* Provided text:
>>

Linear programming is, of course, nowadays very well understood. We have a lot of work that characterises the structure of feasible solutions, and the structure of optimal solutions. We have the strong duality, poly-time algorithms, etc.

But what is known about minimum maximal solutions of LPs? Or, equivalently, maximum minimal solutions?

(This is not really a research question, but maybe we can have something less technical for the holidays. I'm just being curious, and after some googling I got the feeling that I must be missing the right keywords. It feels like an obvious problem to study, but I only found some sporadic papers that mention the problem.)

To keep things simple, let's focus on packing and covering LPs. In a packing LP we are given a non-negative matrix $A$. A vector $x$ is feasible if $x \ge 0$ and $Ax \le 1$. We say that $x$ is maximal if it is feasible and we can't greedily increase any component. That is, if $y \ge 0$ and $y \ne 0$, then $x + y$ is not feasible. And finally, $x$ is a minimum maximal solution, if it minimises the objective function $\sum_i x_i$ among all maximal solutions.

(You can define a maximum minimal solution of a covering LP in an analogous manner.)

<<

* Given material:

>>

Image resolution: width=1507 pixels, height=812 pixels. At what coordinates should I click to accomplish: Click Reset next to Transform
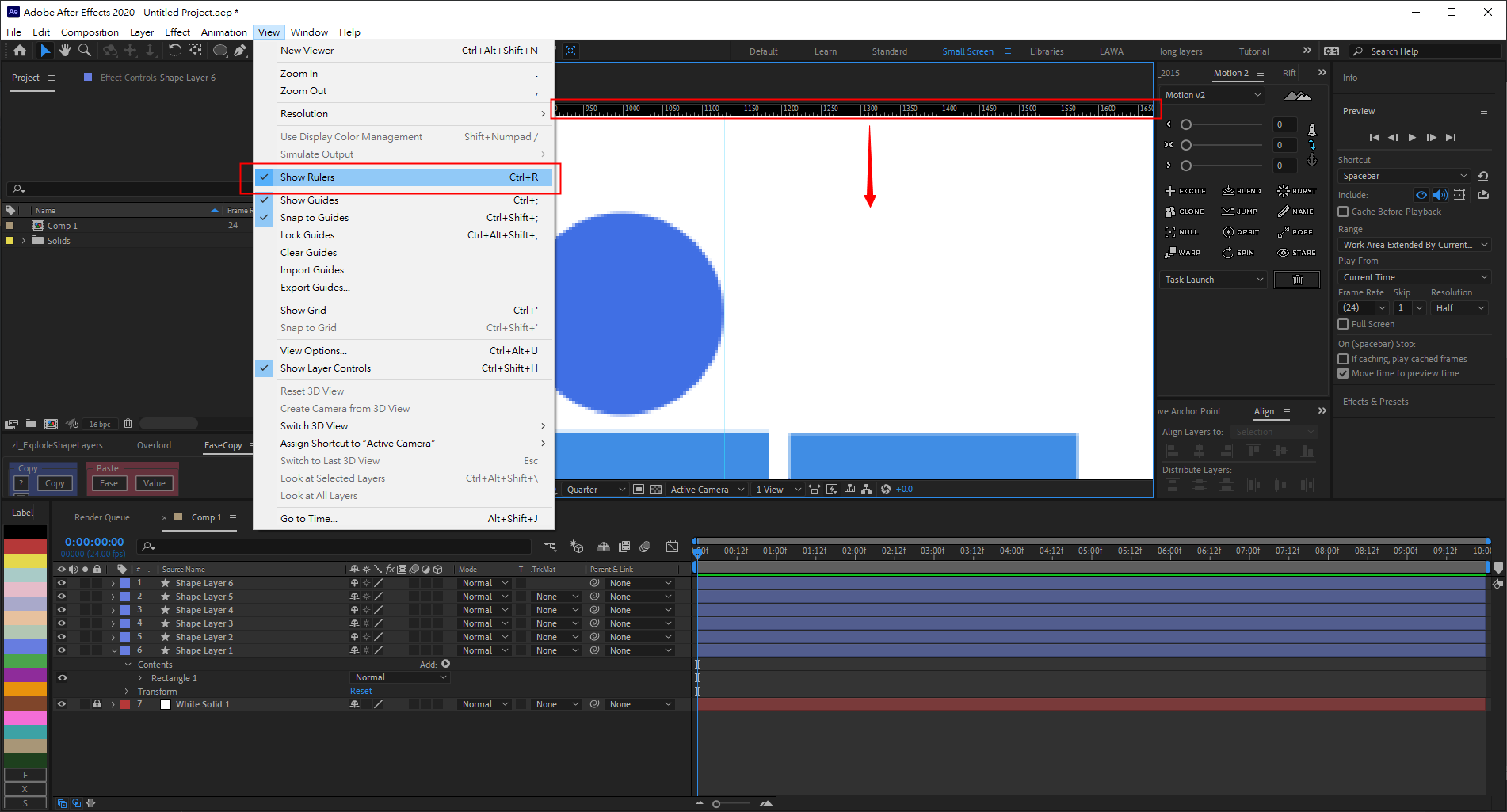(361, 692)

<<

* Stated exercise:
Resume the post above on minimum maximal solutions of packing and covering linear programs, starting right after its final sentence.

* Solved exercise:
What does the space of minimum maximal solutions look like? How can we find such solutions? How difficult it is to find such solutions? How can we approximate such solutions? Who studies such things, and what is the right term for it?

These questions were originally motivated by edge dominating sets and minimum maximal matchings. It is well known (and fairly easy to see) that a minimum maximal matching is a minimum edge dominating set; conversely, given a minimum edge dominating set, it is easy to construct a minimum maximal matching.

So they are, in essence, the same problem. Both problems are NP-hard and APX-hard. There is a trivial 2-approximation algorithm: any maximal matching.

However, their "natural" LP relaxations look very different. If you take the edge dominating set problem and form a natural LP relaxation, you get a covering LP. However, if you take the problem of finding a minimum maximal matching and try to come up with an LP relaxation, then what do you get? Well, of course fractional matchings are feasible solutions of a packing LP; then maximal fractional matchings are maximal solutions of such LPs, and minimum maximal fractional matchings are therefore minimum maximal solutions of such LPs. :)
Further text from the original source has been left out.